The ratio of RTFM replies versus full responses to questions constitutes
the "strict" nature. I find it high given the unique nature of the system.
It's like grafting a fourth leg on a three-legged dog. There are bound to
be a lot of questions, especially if people are used to seeing three-legged
> What constitutes a "non-answer" for you? Is a pointer to the place where
> the answer is a "non-answer"? I've seen very few global pointers on this
> list. Most point to specific email archive messages, FAQ entries, or
> user guide chapters. If you're referring, the "search google" responses,
> then I am still confused by your comment. How is it that pointing the
> original poster to the method of finding the answer a bad thing? Are you
> assuming that the responder has the answer at their finger-tips and is
> just punishing the original poster for not being in the same boat? I
> think you're assuming too much here. People direct folks to the search
> engine for two very good reasons:
Okay, imagine if you reply to every entry level message about a given topic
with a Google search, aside from the first response to the message.

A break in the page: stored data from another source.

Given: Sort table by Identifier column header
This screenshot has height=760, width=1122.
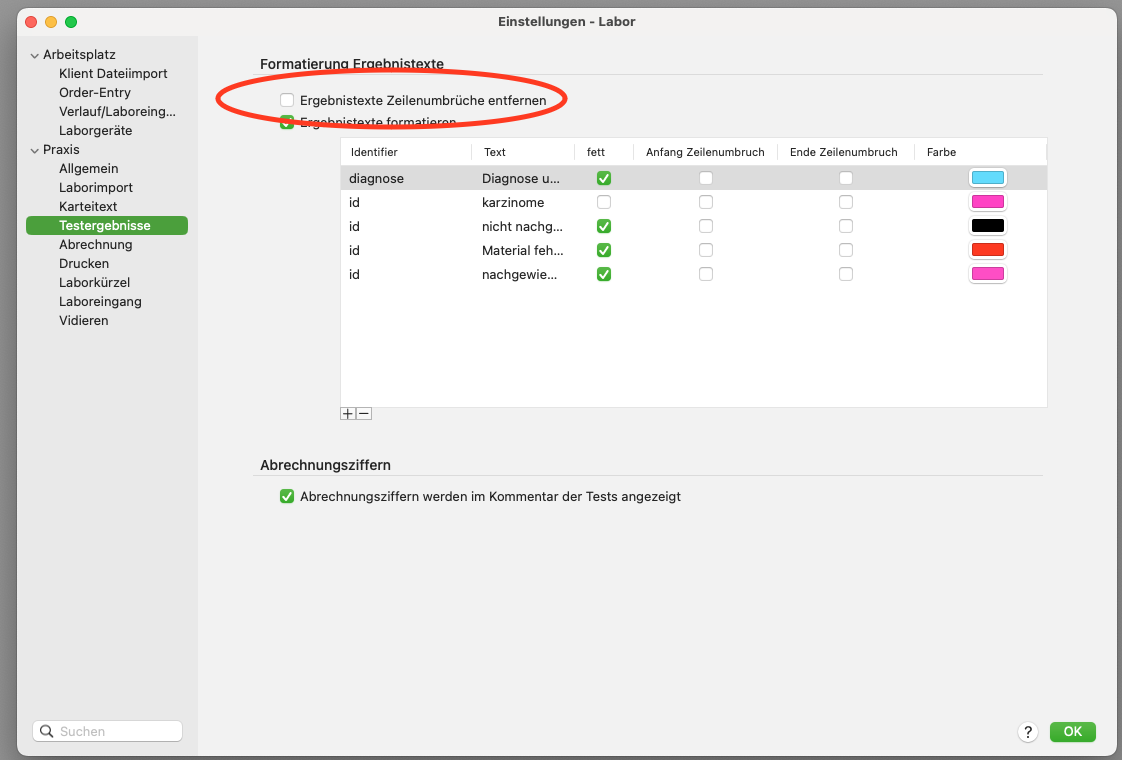Looking at the screenshot, I should [374, 152].
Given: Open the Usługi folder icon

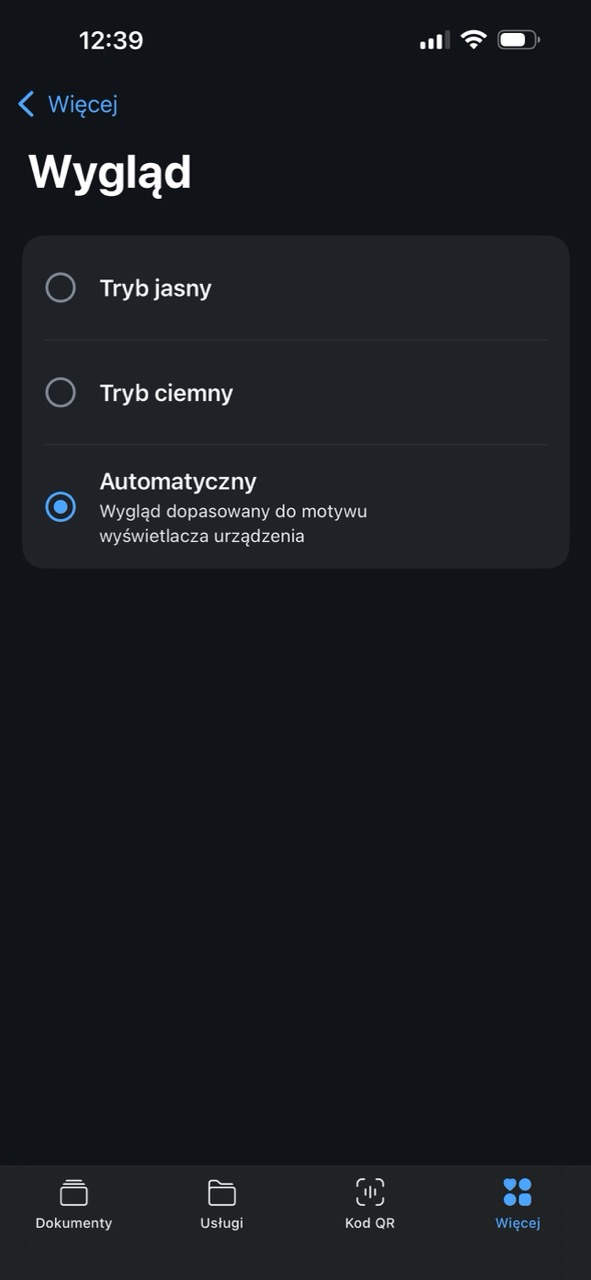Looking at the screenshot, I should pyautogui.click(x=222, y=1192).
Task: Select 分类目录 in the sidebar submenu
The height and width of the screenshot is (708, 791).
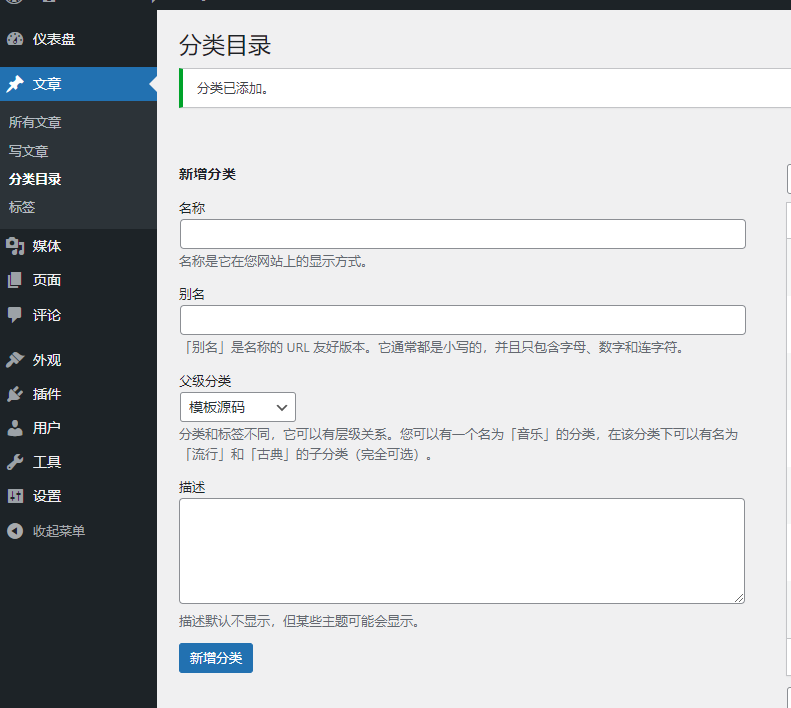Action: click(x=35, y=179)
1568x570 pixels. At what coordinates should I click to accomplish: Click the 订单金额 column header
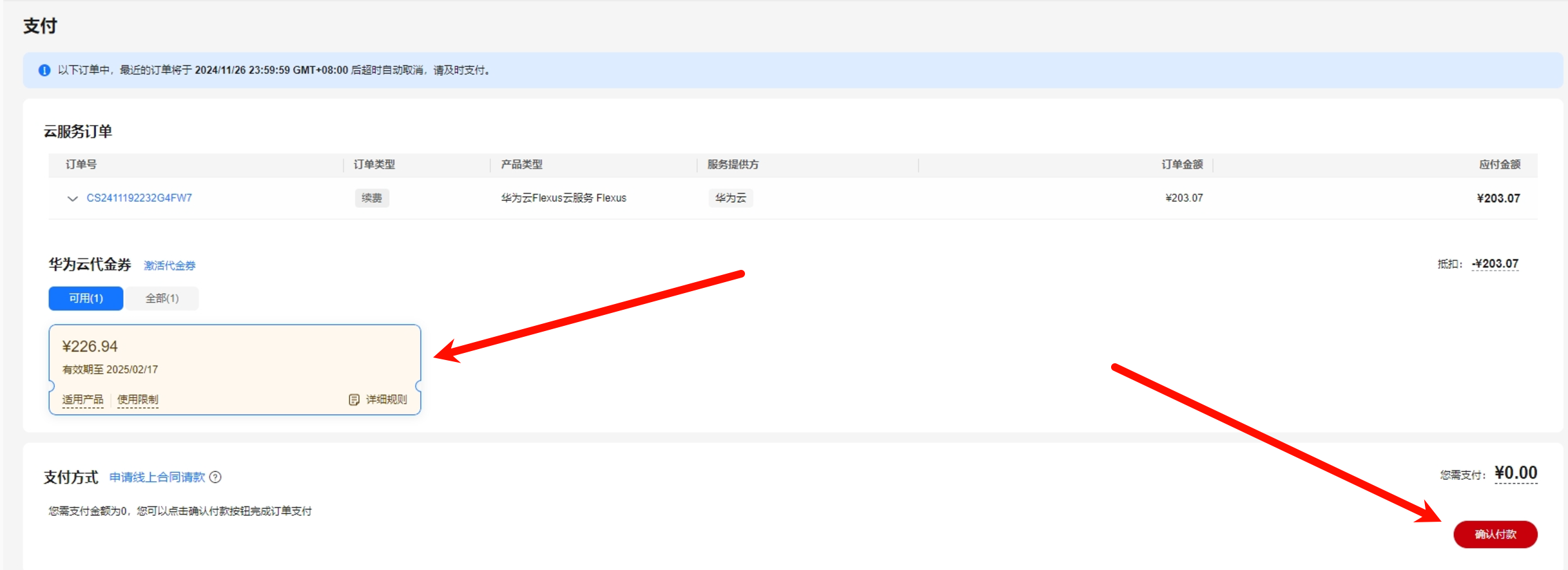(x=1182, y=165)
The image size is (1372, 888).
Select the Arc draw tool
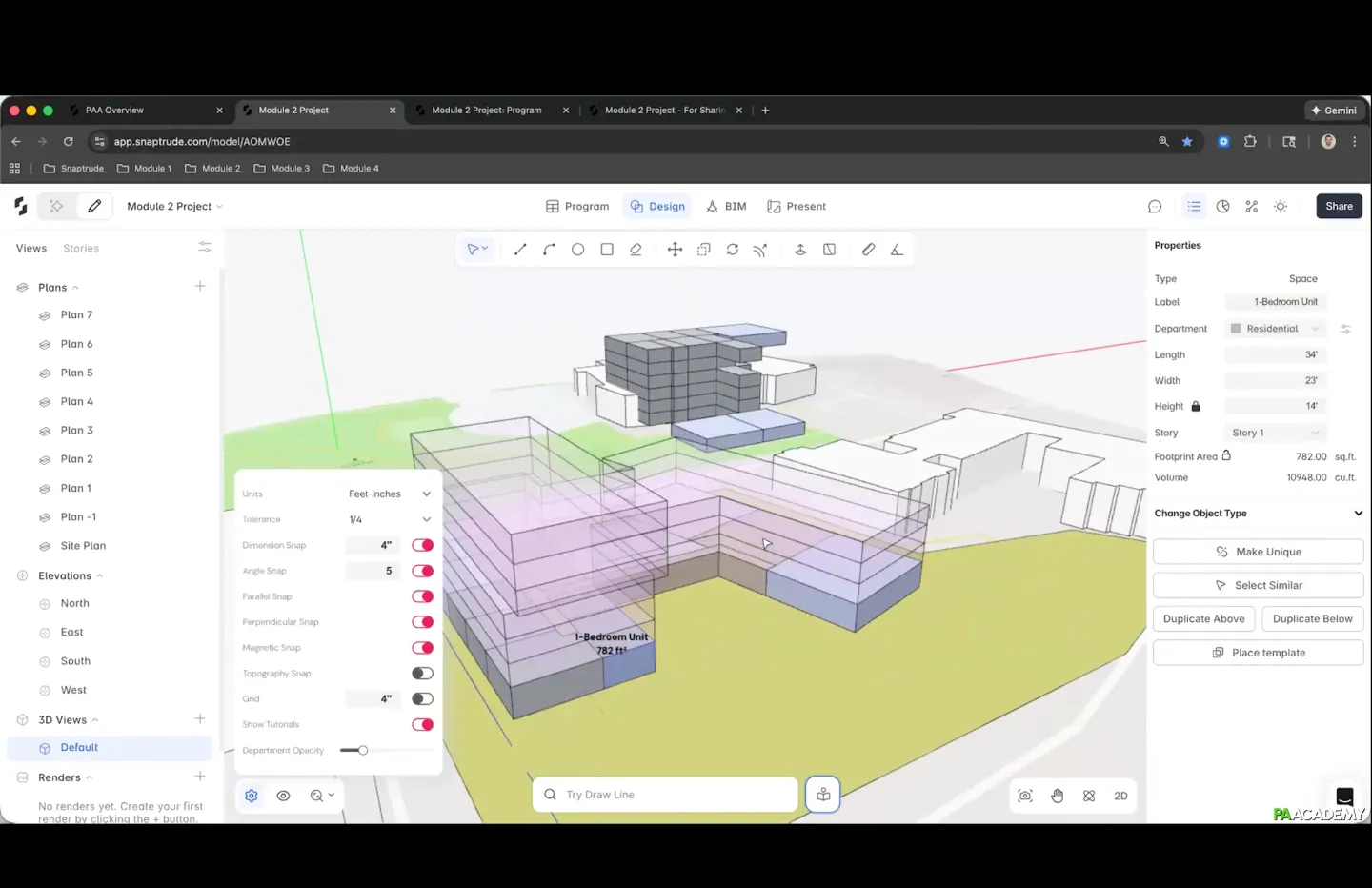[x=549, y=250]
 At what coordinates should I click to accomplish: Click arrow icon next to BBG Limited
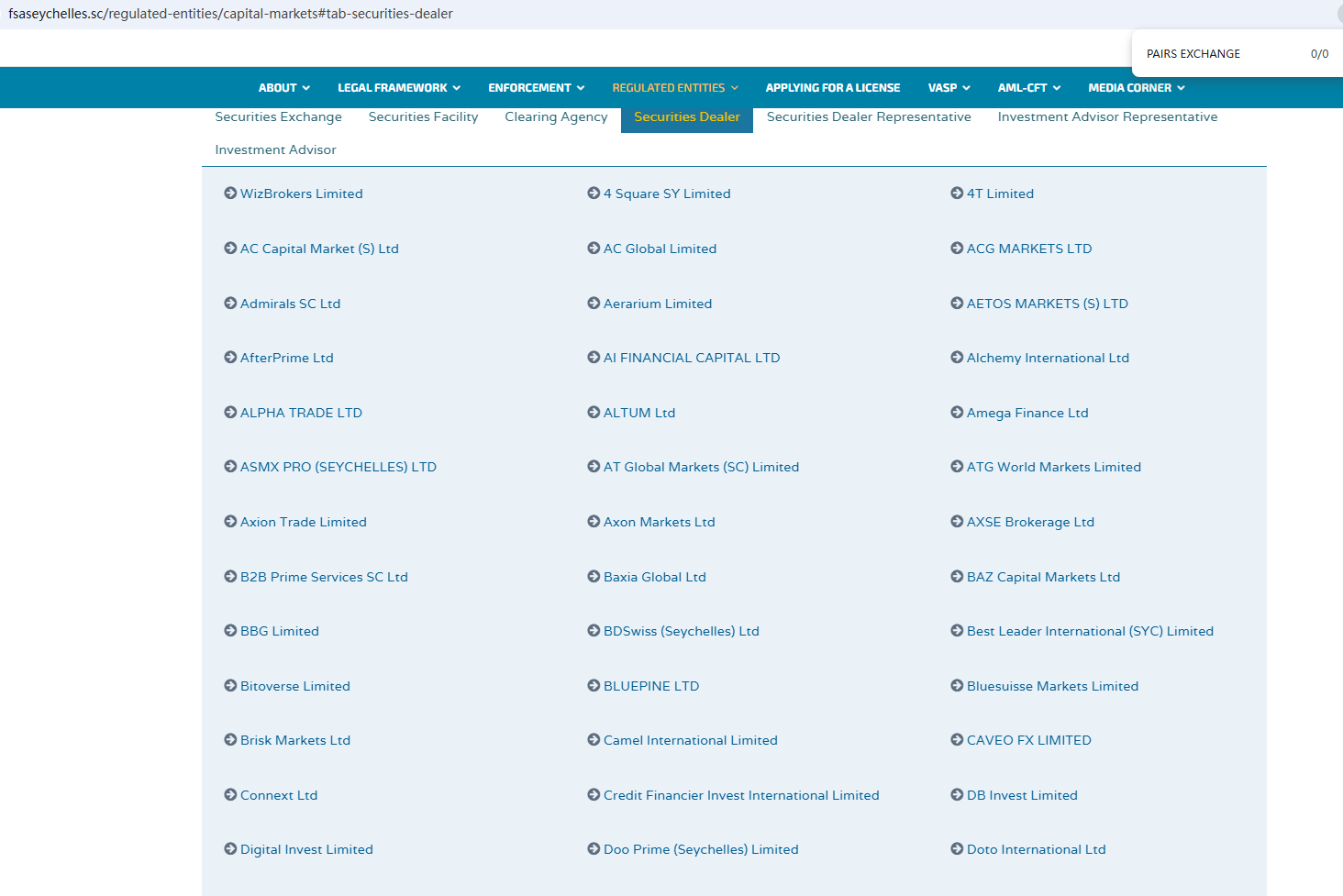coord(230,631)
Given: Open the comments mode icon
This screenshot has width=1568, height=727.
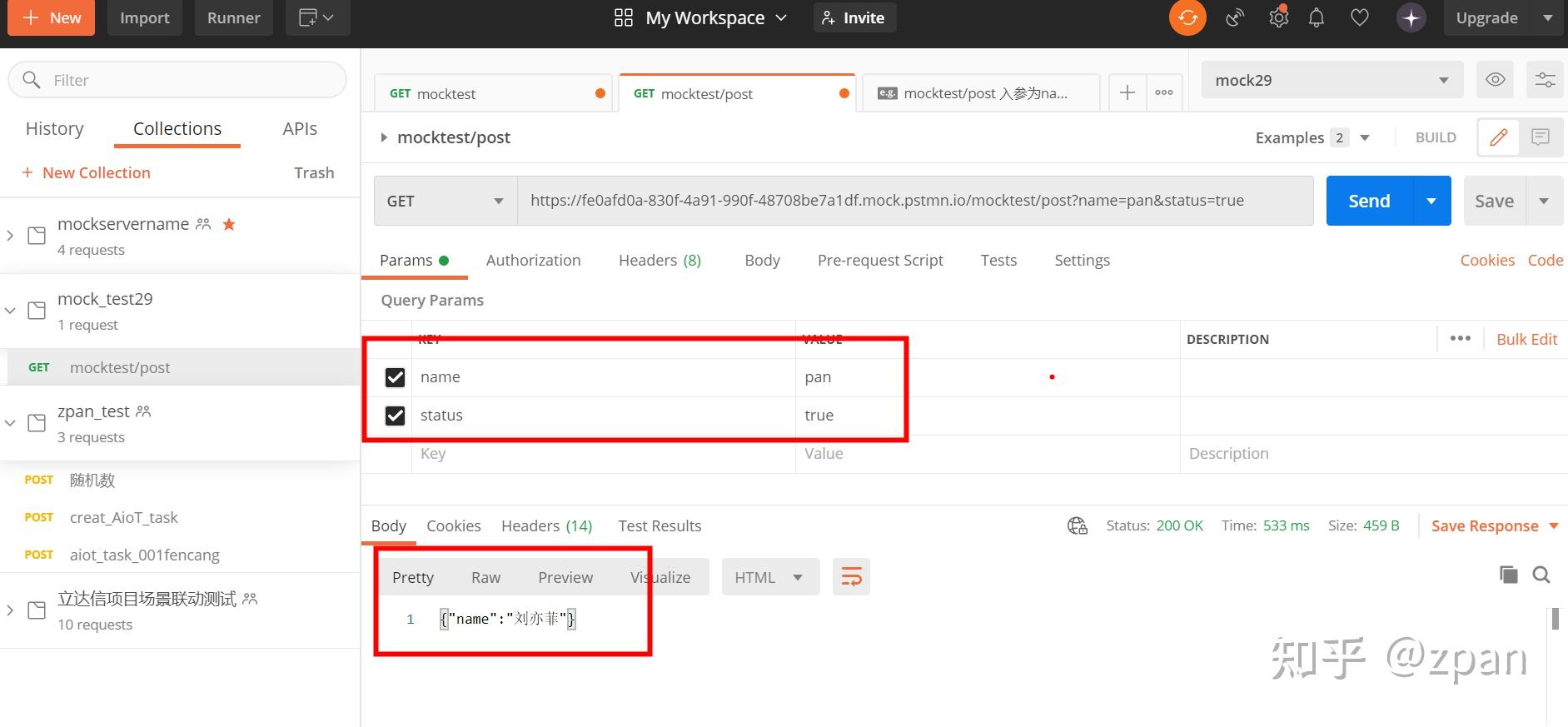Looking at the screenshot, I should 1541,137.
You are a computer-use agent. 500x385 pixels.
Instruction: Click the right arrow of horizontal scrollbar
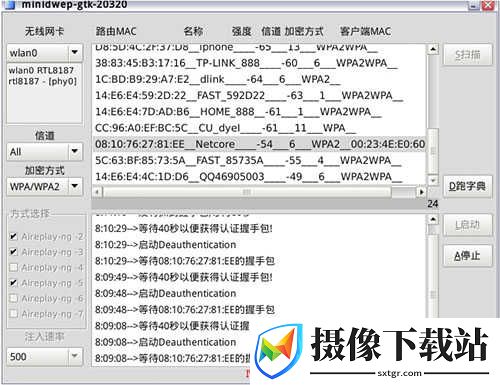click(421, 192)
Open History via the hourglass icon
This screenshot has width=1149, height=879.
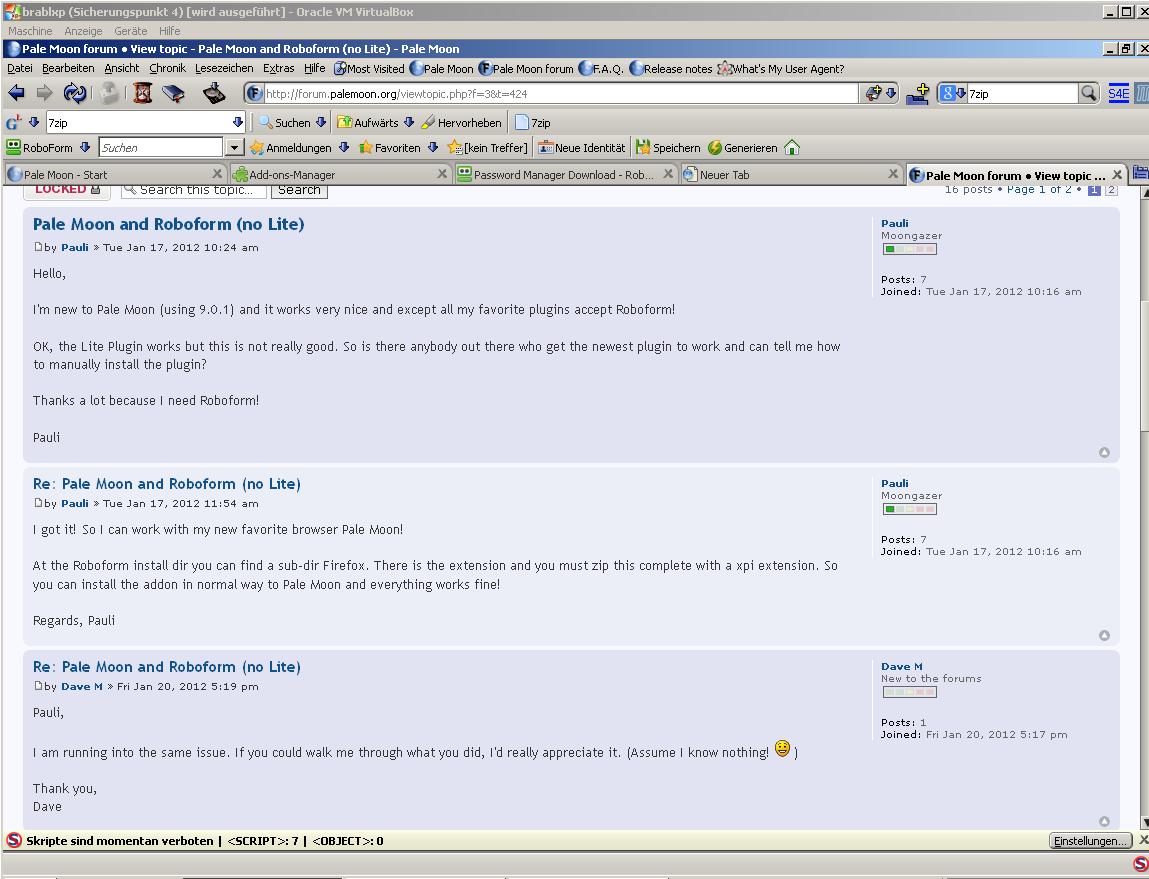[x=143, y=94]
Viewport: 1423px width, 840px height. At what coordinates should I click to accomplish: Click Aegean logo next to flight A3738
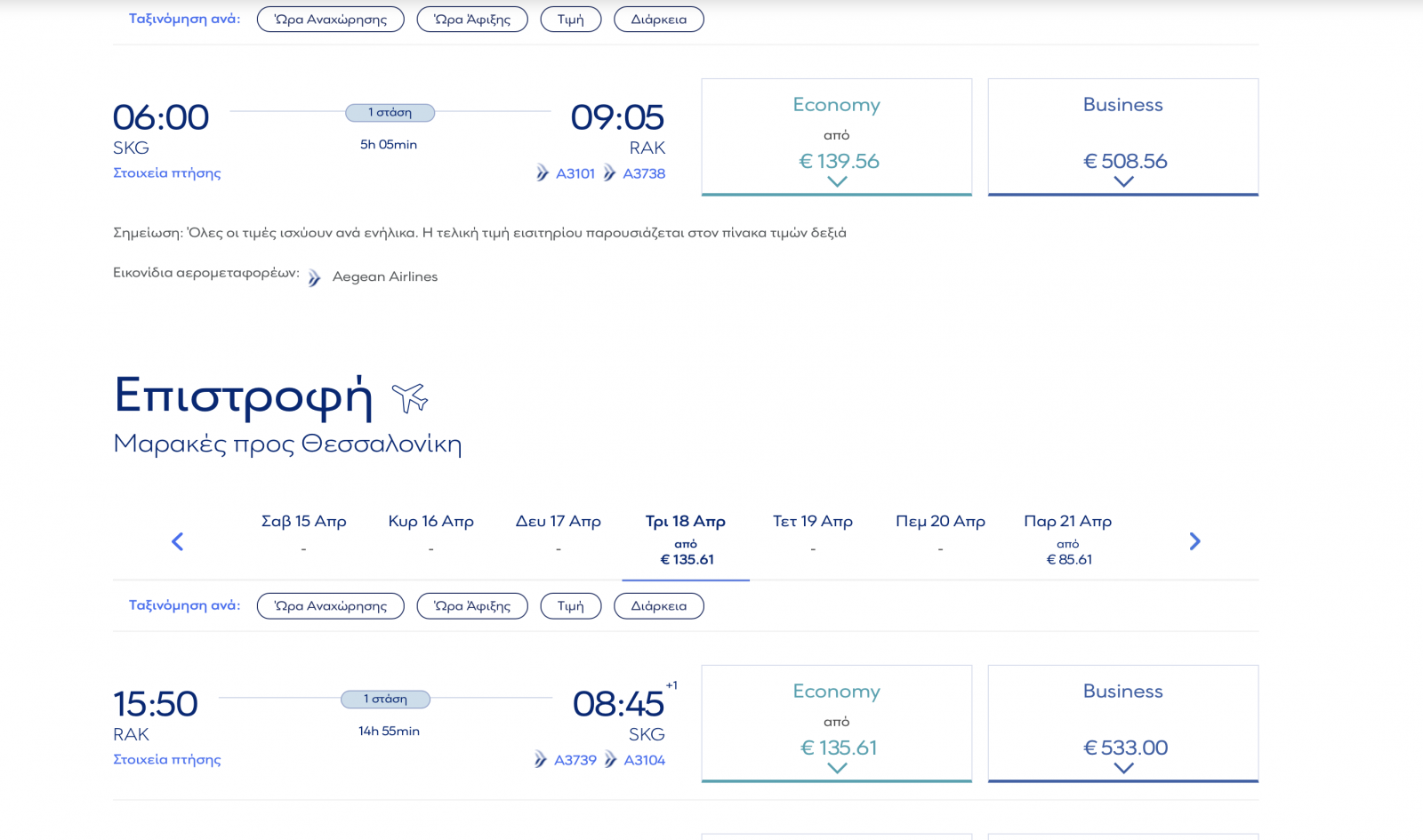click(609, 173)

Ultimately, when you finally do the Google search, half the messages will
point to the same search you just did. When you find the original message,
it will be old, and it possibly won't pertain to what you've asked, unless
you fully trust that the person who directed you there with one line and no
comment other than "look it up" has followed the link themself.
If the reply pointed to a specific message with a specific answer, that
would be significantly more helpful. If the person replying is going to go
to that much trouble, why not just cut and paste into the reply, and
provide the text for everyone else who's curious? Instead of killing the
discussion, you leave it open for comment, in case the reply isn't exactly
I would probably have less of a gripe with the Google search approach if
urlview didn't SEGV on me. It's what I primarily consider a non-answer.
Also, imagine if, instead of replying to your sincere question, I sent one
line with a long URL linking to a series of complaints I've had about
mailing lists in the last year? It doesn't promote dialogue, to say the
> 1. They don't recall the specifics of the answer to the poster's
> question but know its in the archives. Its not the responders
> responsibility to look up the actual message for the original
> poster, although that is always an option.
Why not just ignore the post and wait until someone with the energy to look
up the actual message chimes in instead of preempting that response?
> 2. Getting to know how to use the archives and even of its existence
> is a very good thing. Its a powerful resource which gets real time
> responses and provides allot of background. Its important for
> everyone to know about it and to use it to make the community a
> productive one.
True. I'd like to see the archive contain actual responses, instead of
links to links. I'd like to read discussions of problems instead of jumping
out of mutt and into a long list of Re:s in IE.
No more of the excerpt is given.